There’s a girl I’ve known my entire life. She’s brilliant, beautiful and the bravest. Last year, financial difficulties prevented her from enrolling in college. That broke my heart! Since then, I’ve been crafting ways of helping her and other girls facing similar situation. Now, I’m proud to disclose that she’s the inspiration behind the scholarship idea, so I taught there wasn’t a more perfect way to take this project off the ground then to name her the first recipient of the award. She was born and lives in a country classified as least developed. The plan is not to take her away from her home, but to offer her a Full-Tuition Scholarship to the best institution within the country. By doing so, I hope that we not only promote local colleges training qualified professionals but provoke the improvement of the others ones in these countries. However, none of this will be possible without YOUR HELP. Please, I urge you to join in.

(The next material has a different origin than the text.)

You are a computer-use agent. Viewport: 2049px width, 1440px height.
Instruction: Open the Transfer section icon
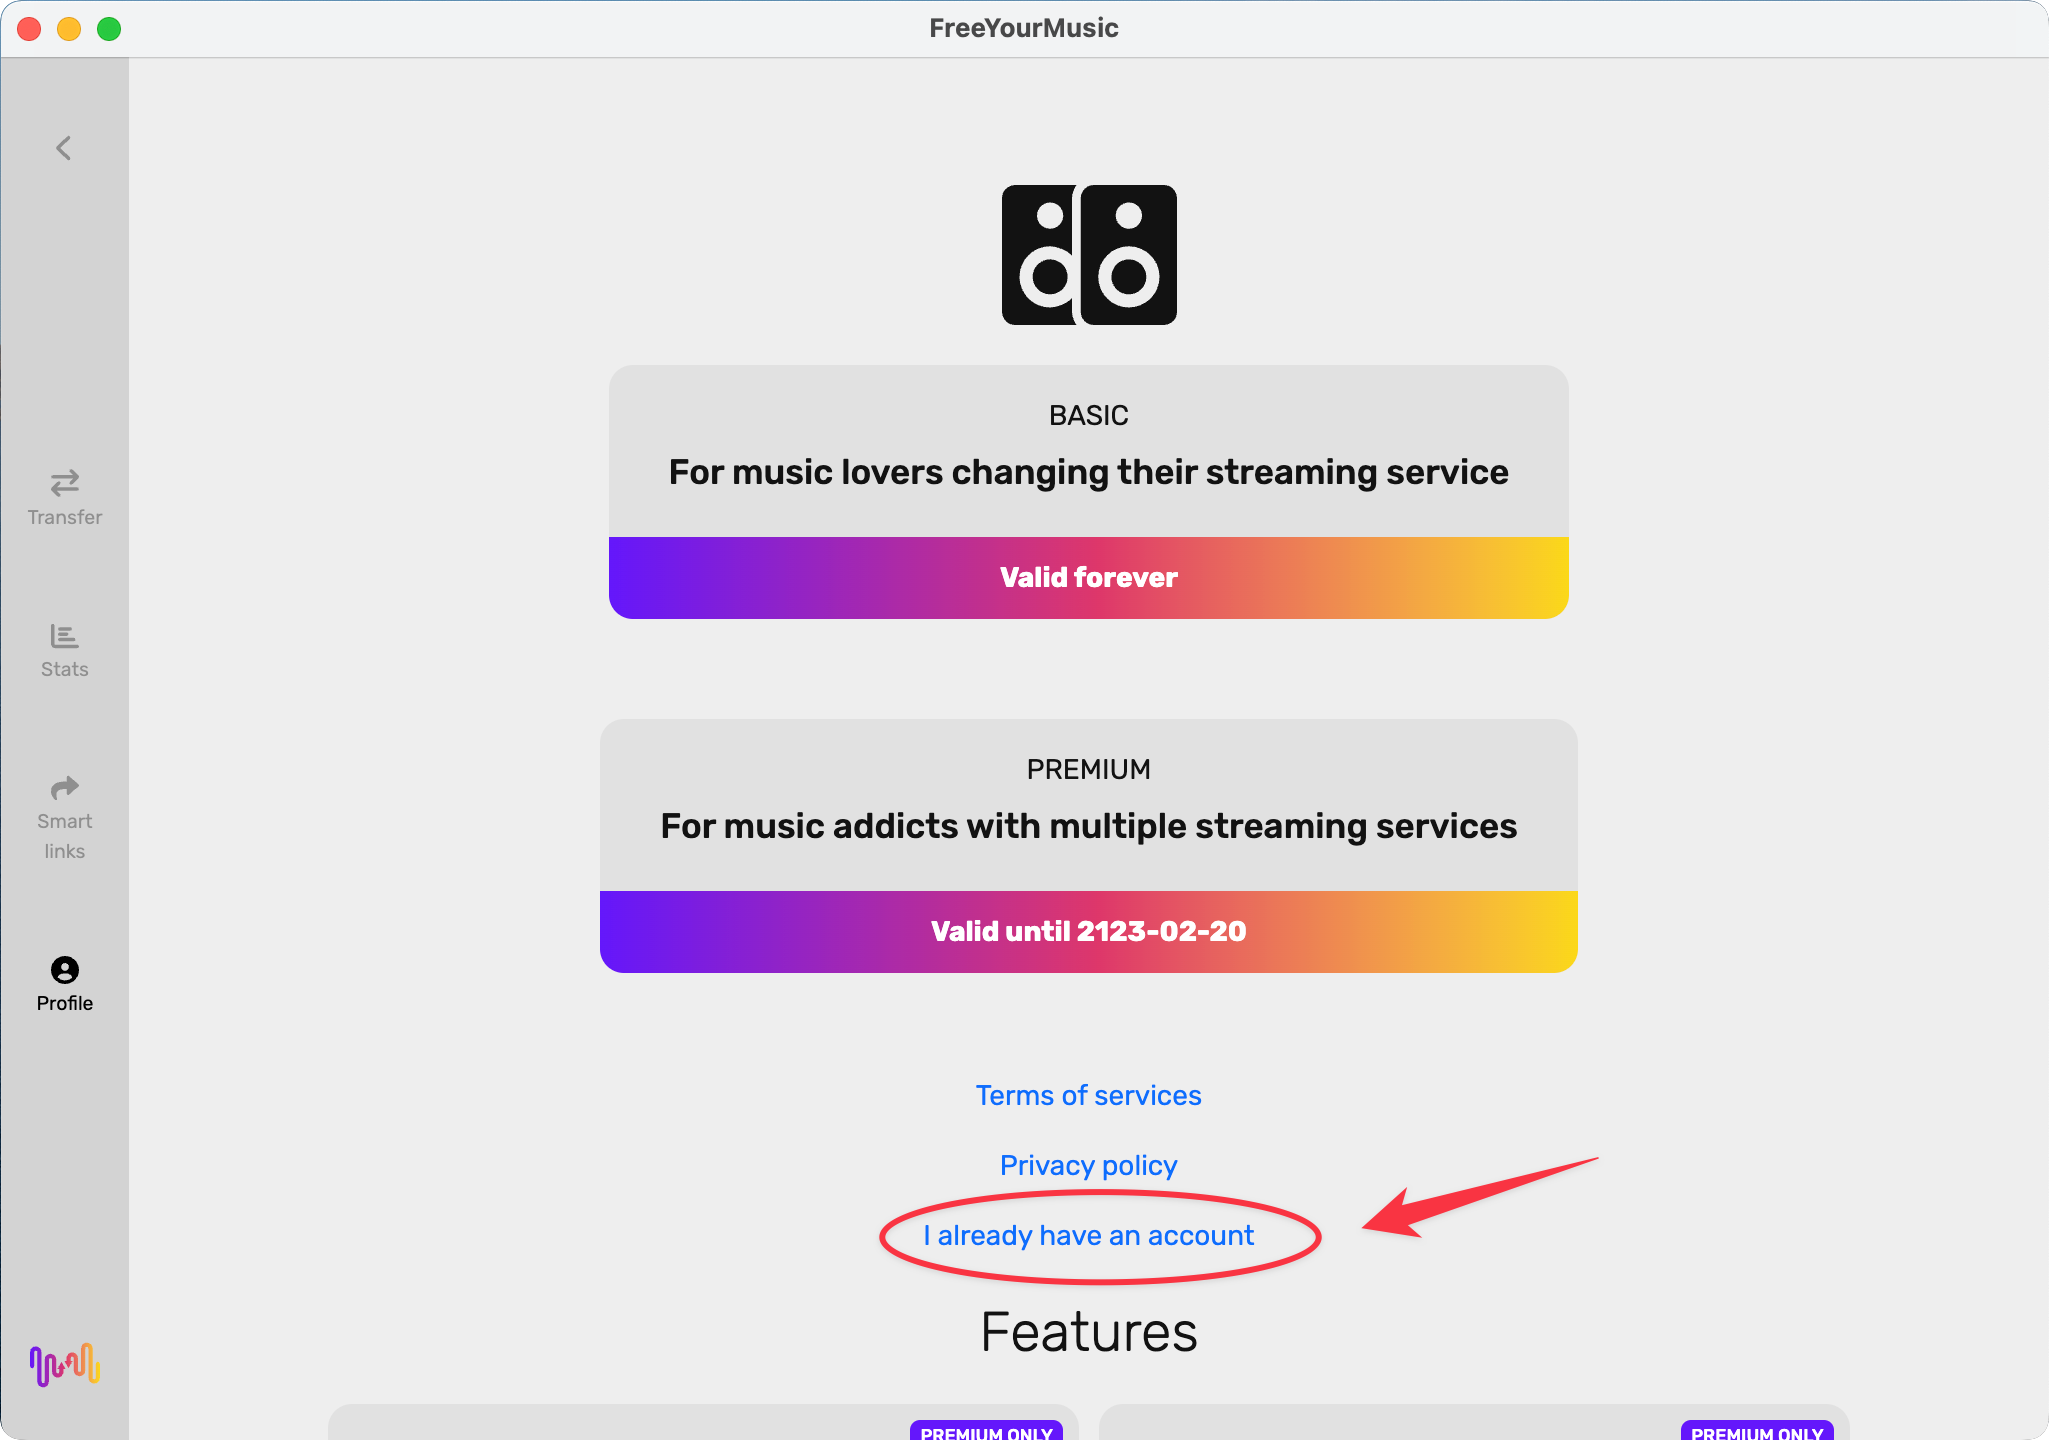click(65, 484)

Save the date! In 8 March 2019 the book Not For Flowers will be released on amazon and all you have to do is acquire a copy (or more😉) and invite others to do the same. In order to award the girl the full-tuition scholarship we would have to raise 10,000.00 (ten thousand) dollars. Since she wants to study medicine, that amount would cover the six-year-tuition at one of the best universities in her country. And, to accomplish this goal we have to sell about 2000 (two thousand) copies of the book. I know we can accomplish it, so let’s do this!
By 26 May, provided we raise the full amount, I’ll do all so you guys can get to know more about this marvelous girl I’m yet to name by having her tell her own story. By dedicating 80% of this book towards this scholarship I not only hope to partake in the progress of the SDG4, a goal I live for, I hope a girl goes to school without worrying about money to pay for it; I hope a girl isn't part of the 44% of college students who don’t earn their degree in six-years and end up dropping for good, I hope a girl feels unruffled enough to run after her dreams; I mostly hope to do something that assures a brilliant future for at least one girl, this girl!